Your task:
Could you output all of the records below exactly as they appear?

Saved data entries

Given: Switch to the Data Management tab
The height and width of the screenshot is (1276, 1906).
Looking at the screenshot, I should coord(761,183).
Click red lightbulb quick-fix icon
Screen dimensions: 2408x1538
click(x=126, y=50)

Result for this exercise:
Given: Switch to the Data Management tab
The height and width of the screenshot is (1276, 1906).
Looking at the screenshot, I should coord(761,183).
Click red lightbulb quick-fix icon
Screen dimensions: 2408x1538
click(x=126, y=50)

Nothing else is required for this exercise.